Consignes de travail:
1 – Reproduisez sans rien changer le passage de l'homélie qui commence par les mots « Dieu Saint! Dieu » et se termine par « l’humanité toute entière. ».
2 – Reprenez l'homélie sur la pandémie là où elle s'arrête, puis prolongez-la.

Texte d'étude:
__________________________________________________

Montréal

Voici l’homélie prononcée par l'archevêque de Montréal, Mgr Christian Lépine lors du dimanche de la Miséricorde Divine (19 avril 2020) – à la Cathédrale Marie-Reine-du-Monde.

Dieu Saint! Dieu fort! Dieu éternel! Prends pitié de nous. 

En cette pandémie dans laquelle nous sommes toujours plongés, nous implorons la miséricorde divine. Cette fête de la Miséricorde divine est un temps particulier. Non seulement pour prier la miséricorde divine, mais pour lui confier l’humanité toute entière. 

Cette pandémie se manifeste à la fois comme un combat, une épreuve pour l’humanité, mais aussi pour notre humanité. Elle se présente comme un combat inhabituel, étonnant, qu’on a à peine commencé à découvrir. Normalement lorsqu’on parle de guerre, ce sont des jeunes qui s’en vont au front et de leurs parents qui sont au foyer à s’inquiéter pour le sort de leurs enfants. Dans la pandémie que nous vivons, toutes les générations sont exposées et vulnérables, mais les aînés le sont particulièrement. Le plus grand pourcentage de décès a lieu parmi eux. Ce sont les aînés qui sont au front et leurs enfants au foyer, en confinement, s’inquiètant pour eux, souffrant pour eux, souffrant avec eux. Ils sont dans la peine de ne pas pouvoir être avec eux dans les moments où ils sont malades et peut-être aussi à la fin de leur vie. Alors c’est un combat un peu surréaliste, un peu irréel qui nous mobilise tout entier, qui mobilise toute notre personne, mais en même temps qui mobilise toutes les personnes.

__________________________________________________

Données fournies:
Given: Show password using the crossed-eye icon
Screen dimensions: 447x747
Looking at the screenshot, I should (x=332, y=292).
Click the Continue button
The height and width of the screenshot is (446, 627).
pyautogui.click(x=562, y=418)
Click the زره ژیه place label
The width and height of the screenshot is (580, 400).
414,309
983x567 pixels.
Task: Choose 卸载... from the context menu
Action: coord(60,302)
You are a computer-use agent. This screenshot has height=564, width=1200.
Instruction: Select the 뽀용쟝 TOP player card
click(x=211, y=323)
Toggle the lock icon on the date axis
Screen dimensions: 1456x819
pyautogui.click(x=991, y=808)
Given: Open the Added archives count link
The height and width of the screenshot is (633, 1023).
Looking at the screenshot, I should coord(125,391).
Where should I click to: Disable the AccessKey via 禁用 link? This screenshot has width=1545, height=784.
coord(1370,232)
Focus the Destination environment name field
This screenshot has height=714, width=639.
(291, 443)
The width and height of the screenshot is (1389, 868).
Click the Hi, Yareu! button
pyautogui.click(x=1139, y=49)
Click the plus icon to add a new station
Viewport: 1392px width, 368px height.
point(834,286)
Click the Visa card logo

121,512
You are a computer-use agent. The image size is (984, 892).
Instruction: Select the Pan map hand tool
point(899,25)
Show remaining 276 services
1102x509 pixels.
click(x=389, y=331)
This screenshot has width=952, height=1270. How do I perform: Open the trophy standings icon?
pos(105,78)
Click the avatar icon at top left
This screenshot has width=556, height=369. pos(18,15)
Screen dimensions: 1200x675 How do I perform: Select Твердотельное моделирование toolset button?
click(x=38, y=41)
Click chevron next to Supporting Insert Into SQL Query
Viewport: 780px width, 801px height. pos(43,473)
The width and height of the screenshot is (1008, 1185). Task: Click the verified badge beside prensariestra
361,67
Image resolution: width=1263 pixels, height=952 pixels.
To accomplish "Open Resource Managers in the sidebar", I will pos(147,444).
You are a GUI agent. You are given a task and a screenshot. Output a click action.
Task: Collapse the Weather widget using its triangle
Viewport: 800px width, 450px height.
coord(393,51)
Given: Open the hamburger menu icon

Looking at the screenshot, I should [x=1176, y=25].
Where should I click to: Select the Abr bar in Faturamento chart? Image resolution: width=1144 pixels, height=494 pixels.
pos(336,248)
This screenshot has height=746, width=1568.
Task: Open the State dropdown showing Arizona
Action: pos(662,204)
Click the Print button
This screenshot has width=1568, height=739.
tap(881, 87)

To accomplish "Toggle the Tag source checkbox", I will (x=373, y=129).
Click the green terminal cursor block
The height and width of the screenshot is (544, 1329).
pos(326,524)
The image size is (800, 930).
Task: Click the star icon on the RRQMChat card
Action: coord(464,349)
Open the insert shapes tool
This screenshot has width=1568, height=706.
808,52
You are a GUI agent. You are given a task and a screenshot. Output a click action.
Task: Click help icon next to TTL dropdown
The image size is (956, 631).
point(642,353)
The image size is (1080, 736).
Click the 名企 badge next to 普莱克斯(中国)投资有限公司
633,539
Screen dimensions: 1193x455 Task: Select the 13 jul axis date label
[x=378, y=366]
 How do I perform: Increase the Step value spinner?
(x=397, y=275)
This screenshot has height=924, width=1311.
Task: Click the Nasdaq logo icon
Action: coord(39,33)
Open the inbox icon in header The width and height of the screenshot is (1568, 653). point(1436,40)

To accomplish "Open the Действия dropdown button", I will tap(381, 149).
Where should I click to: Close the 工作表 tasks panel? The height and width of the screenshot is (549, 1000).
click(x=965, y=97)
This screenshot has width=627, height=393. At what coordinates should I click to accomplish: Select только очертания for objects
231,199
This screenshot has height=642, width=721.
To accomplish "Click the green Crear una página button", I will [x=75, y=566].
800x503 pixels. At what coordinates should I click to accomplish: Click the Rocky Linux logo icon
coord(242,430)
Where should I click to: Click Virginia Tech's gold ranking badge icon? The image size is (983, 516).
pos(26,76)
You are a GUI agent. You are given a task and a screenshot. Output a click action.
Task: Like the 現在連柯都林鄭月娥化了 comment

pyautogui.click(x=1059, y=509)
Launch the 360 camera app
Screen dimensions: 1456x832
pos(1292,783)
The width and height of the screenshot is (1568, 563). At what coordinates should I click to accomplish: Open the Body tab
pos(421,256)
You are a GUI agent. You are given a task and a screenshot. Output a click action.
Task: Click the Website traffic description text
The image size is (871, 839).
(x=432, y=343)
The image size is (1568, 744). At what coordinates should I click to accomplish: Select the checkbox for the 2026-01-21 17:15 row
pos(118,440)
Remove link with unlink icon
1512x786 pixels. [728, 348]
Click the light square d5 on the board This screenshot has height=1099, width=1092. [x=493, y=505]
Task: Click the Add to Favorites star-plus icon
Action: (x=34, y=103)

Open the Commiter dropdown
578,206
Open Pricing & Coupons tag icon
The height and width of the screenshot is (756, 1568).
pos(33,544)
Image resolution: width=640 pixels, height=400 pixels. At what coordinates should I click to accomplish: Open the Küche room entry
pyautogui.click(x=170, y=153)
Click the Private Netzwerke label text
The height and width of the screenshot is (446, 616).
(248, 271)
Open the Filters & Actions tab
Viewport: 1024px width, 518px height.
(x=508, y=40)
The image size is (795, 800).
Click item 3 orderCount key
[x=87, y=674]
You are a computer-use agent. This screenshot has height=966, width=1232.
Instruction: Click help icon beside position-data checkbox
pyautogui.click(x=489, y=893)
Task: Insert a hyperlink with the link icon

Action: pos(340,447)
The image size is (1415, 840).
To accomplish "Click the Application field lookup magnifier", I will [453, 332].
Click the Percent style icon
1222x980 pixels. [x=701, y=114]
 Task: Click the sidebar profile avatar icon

__________________________________________________

Réponses aux consignes:
1 –
Dieu Saint! Dieu fort! Dieu éternel! Prends pitié de nous. 

En cette pandémie dans laquelle nous sommes toujours plongés, nous implorons la miséricorde divine. Cette fête de la Miséricorde divine est un temps particulier. Non seulement pour prier la miséricorde divine, mais pour lui confier l’humanité toute entière.

2 –
Probablement qu’en ce moment, tout le monde voudrait être médecin, infirmière, préposé au bénéficiaire, portier d’une résidence, pour se rapprocher des aînés qui sont exposés et en danger. Et probablement qu’une des souffrances que l’on vit tous est que, soit nos parents sont malades,   soit tout simplement le fait de se sentir impuissant, parce que nous nous sentons tous concernés. Que nos parents soient malades, peut-être déjà décédés, en confinement eux aussi mais en santé,  nous nous sentons tous concernés au niveau même de notre humanité dans cette peine que nous vivons. Nous prenons conscience davantage, nous le savions, mais nous  prenons davantage conscience que nous avons vraiment tous la même humanité. Même s’il s’agit de la peine d’un autre qui souffre de voir ses parents malades et exposés ou en fin de vie, nous ressentons pour nous-mêmes cette souffrance et non seulement dans le sens que nous la comprenons, mais cette souffrance devient la nôtre.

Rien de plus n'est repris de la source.